Bibliothèques incompréhensibles, tensions avec les usagers, restrictions budgétaires, souffrance au travail... Le 61ème congrès de l'Association des Bibliothèques de France (ABF) n'a pas hésité à mettre les pieds dans le plat et à pointer ce qui ne tourne pas rond dans les bibliothèques et les médiathèques. Plus de 700 personnes ont fait le déplacement à Strasbourg et livré des témoignages qu'il faut entendre. Une directrice de médiathèque du Val de Marne : "lorsque la nouvelle bibliothèque a ouvert ses portes, une partie de la population pensait qu'il s'agissait d'un centre commercial !". Une autre bibliothécaire (alsacienne) : "alors que depuis dix ans, notre attention s'est recentrée sur l'usager, la bibliothèque est devenue infréquentable pour nombre de citoyens qui ne comprennent pas les mots "cote", "OPAC" ou "document"...
C'est peu dire que les bibliothèques sont en tension. "Les relations entre les bibliothécaires et les élus sont un sujet inépuisable de discussion et le ressenti de ces relations est majoritairement négatif du côté des bibliothécaires" rappelle Dominique Lahary, ancien vice-président de l'ABF. L'élu peut se prévaloir de la légitimité du suffrage universel et, à ce titre, il décide. "
Or, les dernières élections municipales de 2014 ont vu arriver de nouveaux élus qui méconnaissent le monde des bibliothèques. Les bibliothécaires doivent alors mettre en avant leurs compétences professionnelles et apporter aux élus des éléments d'information utiles à la prise de décision. Ils doivent travailler en mode pro-actif" estime Carol Knoll, auteur de "Fonctionnaires, et alors ?" (éditions Eyrolles). Mais dans la réalité, les choses ne sont pas aussi claires et les directeurs d'établissement doivent composer avec des élus intrusifs ou, ce qui n'est guère mieux, avec des élus adeptes du laisser-aller.
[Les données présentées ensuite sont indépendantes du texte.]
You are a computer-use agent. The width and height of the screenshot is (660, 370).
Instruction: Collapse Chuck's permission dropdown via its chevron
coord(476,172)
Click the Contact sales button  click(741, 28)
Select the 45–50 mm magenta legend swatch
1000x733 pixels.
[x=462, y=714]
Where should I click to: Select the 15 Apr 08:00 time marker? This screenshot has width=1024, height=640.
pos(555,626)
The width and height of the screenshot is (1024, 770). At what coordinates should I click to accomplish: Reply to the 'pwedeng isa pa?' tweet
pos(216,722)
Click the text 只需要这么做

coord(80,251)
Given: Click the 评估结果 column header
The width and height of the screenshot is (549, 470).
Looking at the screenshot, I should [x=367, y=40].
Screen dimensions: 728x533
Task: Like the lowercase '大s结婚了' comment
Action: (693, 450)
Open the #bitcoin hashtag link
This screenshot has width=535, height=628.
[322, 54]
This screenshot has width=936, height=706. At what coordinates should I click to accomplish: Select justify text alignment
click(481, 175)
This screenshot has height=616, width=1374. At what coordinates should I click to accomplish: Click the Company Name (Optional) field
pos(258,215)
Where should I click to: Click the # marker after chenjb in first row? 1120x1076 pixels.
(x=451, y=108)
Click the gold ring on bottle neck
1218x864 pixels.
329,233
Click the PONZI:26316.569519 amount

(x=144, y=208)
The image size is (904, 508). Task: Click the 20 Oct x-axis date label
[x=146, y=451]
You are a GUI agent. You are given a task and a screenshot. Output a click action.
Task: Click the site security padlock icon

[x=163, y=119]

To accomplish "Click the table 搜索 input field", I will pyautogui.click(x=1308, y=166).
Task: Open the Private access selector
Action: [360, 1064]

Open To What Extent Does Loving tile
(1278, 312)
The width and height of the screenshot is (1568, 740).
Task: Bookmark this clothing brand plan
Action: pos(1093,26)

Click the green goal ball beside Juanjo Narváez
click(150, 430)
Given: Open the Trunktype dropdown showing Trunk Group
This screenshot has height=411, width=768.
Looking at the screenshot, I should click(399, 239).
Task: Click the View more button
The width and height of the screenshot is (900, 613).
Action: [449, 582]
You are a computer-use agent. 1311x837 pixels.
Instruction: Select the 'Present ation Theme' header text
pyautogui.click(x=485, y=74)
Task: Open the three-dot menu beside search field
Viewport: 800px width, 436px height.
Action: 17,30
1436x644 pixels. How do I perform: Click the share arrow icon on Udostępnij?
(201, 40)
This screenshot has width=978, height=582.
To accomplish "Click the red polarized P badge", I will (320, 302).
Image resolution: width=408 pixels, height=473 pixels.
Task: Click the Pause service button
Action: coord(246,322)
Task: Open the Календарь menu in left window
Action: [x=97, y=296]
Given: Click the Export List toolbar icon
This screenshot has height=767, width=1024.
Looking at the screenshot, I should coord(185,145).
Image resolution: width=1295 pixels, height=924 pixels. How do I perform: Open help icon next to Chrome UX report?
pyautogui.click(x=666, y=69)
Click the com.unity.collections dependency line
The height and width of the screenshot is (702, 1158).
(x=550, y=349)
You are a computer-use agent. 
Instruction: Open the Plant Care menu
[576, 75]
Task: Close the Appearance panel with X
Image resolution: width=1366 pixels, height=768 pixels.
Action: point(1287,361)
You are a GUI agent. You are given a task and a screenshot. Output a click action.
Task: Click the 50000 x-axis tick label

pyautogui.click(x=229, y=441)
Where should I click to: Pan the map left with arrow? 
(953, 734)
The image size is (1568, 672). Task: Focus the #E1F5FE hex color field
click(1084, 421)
Des choix douloureux dans le secteur culturel
Et lorsque la parole est aux élus, les bibliothécaires ne sourient plus. Pour Marie-Paule Lehmann, vice-présidente de territoire au Conseil départemental du Bas-Rhin, l'avenir n'est guère réjouissant : "les collectivités sont confrontées à crise très profonde de leurs finances et à une baisse des dotations de l'Etat. Elles doivent donc faire des choix douloureux et le secteur culturel va en faire les frais. Malheureusement, les bibliothèques risquent d'être les fusibles".
Ce sombre présage ne décourage cependant pas Anne-Marie Bock, directrice de la Bibliothèque départementale du bas-Rhin : "l'élu est souvent seul et notre travail consiste de plus en plus à lui apporter des conseils. Il faut toujours être dans la proposition et bien choisir le moment pour parler aux élus".
Les tensions se manifestent également dans le travail quotidien des bibliothécaires lorsqu'ils doivent gérer des contentieux entre usagers. Certains établissements sont même confrontés à des situations inédites comme à Calais ou des dizaines de migrants ont investi la bibliothèque municipale pour utiliser les toilettes et recharger leurs téléphones. Résultat : des crispations avec les usagers traditionnels, des ordinateurs professionnels débranchés, des rixes entre migrants... et une fermeture de plusieurs jours.
Rôle essentiel et stratégique des bibliothèques
Mais ces témoignages ne découragent pas l'ABF qui a profité de ce congrès pour présenter sa Charte du droit fondamental des citoyens à accéder à l'information et les savoirs par les bibliothèques. Ce texte survient alors que, comme le déplore Lionel Dujol, secrétaire-adjoint chargé du numérique au sein de l'ABF, "accéder à internet est plus difficile depuis une bibliothèque que depuis un fast food !" C'est donc le "rôle essentiel et stratégique des bibliothèques" qui est rappelé par ce document autour de huit grands droits fondamentaux : accéder librement à toutes les cultures et à une information plurielle, droit de se former tout au long de la vie, droit de réutiliser des communs du savoir...
L'adhésion à cette charte est désormais proposée aux collectivités territoriales et établissements publics qui se reconnaissent dans ces objectifs.